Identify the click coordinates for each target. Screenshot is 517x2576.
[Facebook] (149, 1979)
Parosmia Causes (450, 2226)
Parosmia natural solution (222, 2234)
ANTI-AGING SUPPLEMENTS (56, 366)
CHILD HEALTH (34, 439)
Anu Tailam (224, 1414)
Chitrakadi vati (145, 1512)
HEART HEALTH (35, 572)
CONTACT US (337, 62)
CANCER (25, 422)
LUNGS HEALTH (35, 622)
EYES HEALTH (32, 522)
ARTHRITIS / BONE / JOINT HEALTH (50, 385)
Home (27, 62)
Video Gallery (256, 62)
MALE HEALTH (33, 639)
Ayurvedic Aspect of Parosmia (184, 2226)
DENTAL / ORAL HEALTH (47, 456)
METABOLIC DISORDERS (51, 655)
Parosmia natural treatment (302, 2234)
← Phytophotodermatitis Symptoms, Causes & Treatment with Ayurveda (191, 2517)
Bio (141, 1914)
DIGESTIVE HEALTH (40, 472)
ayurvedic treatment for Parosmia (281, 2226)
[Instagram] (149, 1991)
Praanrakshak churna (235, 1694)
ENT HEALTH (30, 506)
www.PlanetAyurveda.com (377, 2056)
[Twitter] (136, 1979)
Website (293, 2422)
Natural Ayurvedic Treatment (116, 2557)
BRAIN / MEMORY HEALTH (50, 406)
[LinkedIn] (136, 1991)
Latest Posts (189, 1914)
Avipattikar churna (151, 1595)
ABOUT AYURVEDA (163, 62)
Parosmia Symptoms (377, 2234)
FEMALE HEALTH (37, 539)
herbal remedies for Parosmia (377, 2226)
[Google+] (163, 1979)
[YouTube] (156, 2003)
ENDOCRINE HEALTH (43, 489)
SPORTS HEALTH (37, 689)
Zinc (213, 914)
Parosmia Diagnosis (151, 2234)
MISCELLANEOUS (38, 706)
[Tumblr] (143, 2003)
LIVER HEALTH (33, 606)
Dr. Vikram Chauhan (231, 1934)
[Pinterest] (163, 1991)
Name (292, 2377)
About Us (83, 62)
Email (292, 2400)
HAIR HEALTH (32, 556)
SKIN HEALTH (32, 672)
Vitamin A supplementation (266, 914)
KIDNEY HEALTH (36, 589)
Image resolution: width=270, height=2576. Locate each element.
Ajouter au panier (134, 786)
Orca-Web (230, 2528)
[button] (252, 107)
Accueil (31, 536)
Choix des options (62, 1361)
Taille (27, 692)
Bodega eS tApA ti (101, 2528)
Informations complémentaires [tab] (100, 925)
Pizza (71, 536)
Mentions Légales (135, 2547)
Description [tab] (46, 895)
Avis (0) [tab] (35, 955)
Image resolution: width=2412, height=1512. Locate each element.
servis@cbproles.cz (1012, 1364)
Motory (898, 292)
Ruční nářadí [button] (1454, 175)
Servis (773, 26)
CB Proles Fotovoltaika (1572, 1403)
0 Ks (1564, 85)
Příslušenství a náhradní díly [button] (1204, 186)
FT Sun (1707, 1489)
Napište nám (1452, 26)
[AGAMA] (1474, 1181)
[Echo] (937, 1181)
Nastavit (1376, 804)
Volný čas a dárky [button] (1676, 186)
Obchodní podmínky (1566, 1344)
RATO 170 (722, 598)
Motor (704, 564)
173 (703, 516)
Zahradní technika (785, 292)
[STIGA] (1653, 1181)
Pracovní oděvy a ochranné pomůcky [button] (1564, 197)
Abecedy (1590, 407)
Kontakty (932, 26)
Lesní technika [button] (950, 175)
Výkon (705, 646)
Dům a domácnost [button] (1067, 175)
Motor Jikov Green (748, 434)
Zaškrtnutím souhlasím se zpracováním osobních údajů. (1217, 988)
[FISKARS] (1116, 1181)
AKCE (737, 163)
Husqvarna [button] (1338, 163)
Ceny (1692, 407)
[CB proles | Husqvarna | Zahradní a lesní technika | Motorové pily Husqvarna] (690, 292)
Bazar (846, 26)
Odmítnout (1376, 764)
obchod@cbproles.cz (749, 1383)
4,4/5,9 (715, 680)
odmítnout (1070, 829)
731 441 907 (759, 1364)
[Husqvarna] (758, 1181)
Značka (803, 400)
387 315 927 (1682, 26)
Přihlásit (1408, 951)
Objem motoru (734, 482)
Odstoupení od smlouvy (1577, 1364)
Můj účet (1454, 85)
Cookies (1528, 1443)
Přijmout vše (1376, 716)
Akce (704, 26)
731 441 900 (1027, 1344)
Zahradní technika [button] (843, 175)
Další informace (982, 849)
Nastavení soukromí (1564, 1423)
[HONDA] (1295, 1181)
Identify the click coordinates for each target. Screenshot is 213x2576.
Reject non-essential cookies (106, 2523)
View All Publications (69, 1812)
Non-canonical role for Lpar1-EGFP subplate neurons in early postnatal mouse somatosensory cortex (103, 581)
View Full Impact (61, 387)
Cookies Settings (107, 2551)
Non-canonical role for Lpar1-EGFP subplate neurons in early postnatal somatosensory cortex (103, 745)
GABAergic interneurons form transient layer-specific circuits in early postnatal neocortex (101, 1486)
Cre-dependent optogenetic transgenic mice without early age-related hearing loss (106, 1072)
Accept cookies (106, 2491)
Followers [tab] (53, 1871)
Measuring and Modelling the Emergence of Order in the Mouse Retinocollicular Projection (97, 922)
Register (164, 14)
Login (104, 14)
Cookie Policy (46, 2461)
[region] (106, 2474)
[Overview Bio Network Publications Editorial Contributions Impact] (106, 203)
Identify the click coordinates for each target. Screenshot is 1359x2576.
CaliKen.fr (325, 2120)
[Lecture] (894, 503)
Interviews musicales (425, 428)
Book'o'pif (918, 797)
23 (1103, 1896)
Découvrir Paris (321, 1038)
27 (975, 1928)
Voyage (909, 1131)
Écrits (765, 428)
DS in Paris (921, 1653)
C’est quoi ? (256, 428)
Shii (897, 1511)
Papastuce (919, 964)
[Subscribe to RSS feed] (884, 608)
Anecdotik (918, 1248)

■ ■ ■

Give back the lines of the data exactly as they are written, from the first line through the line containing "Avis (0) [tab] (35, 955)".

Identify the click coordinates for each target. Screenshot is 517x2576.
[Facebook] (149, 1979)
Parosmia Causes (450, 2226)
Parosmia natural solution (222, 2234)
ANTI-AGING SUPPLEMENTS (56, 366)
CHILD HEALTH (34, 439)
Anu Tailam (224, 1414)
Chitrakadi vati (145, 1512)
HEART HEALTH (35, 572)
CONTACT US (337, 62)
CANCER (25, 422)
LUNGS HEALTH (35, 622)
EYES HEALTH (32, 522)
ARTHRITIS / BONE / JOINT HEALTH (50, 385)
Home (27, 62)
Video Gallery (256, 62)
MALE HEALTH (33, 639)
Ayurvedic Aspect of Parosmia (184, 2226)
DENTAL / ORAL HEALTH (47, 456)
METABOLIC DISORDERS (51, 655)
Parosmia natural treatment (302, 2234)
← Phytophotodermatitis Symptoms, Causes & Treatment with Ayurveda (191, 2517)
Bio (141, 1914)
DIGESTIVE HEALTH (40, 472)
ayurvedic treatment for Parosmia (281, 2226)
[Instagram] (149, 1991)
Praanrakshak churna (235, 1694)
ENT HEALTH (30, 506)
www.PlanetAyurveda.com (377, 2056)
[Twitter] (136, 1979)
Website (293, 2422)
Natural Ayurvedic Treatment (116, 2557)
BRAIN / MEMORY HEALTH (50, 406)
[LinkedIn] (136, 1991)
Latest Posts (189, 1914)
Avipattikar churna (151, 1595)
ABOUT AYURVEDA (163, 62)
Parosmia Symptoms (377, 2234)
FEMALE HEALTH (37, 539)
herbal remedies for Parosmia (377, 2226)
[Google+] (163, 1979)
[YouTube] (156, 2003)
ENDOCRINE HEALTH (43, 489)
SPORTS HEALTH (37, 689)
Zinc (213, 914)
Parosmia Diagnosis (151, 2234)
MISCELLANEOUS (38, 706)
[Tumblr] (143, 2003)
LIVER HEALTH (33, 606)
Dr. Vikram Chauhan (231, 1934)
[Pinterest] (163, 1991)
Name (292, 2377)
About Us (83, 62)
Email (292, 2400)
HAIR HEALTH (32, 556)
SKIN HEALTH (32, 672)
Vitamin A supplementation (266, 914)
KIDNEY HEALTH (36, 589)
Image resolution: width=270, height=2576. Locate each element.
Ajouter au panier (134, 786)
Orca-Web (230, 2528)
[button] (252, 107)
Accueil (31, 536)
Choix des options (62, 1361)
Taille (27, 692)
Bodega eS tApA ti (101, 2528)
Informations complémentaires [tab] (100, 925)
Pizza (71, 536)
Mentions Légales (135, 2547)
Description [tab] (46, 895)
Avis (0) [tab] (35, 955)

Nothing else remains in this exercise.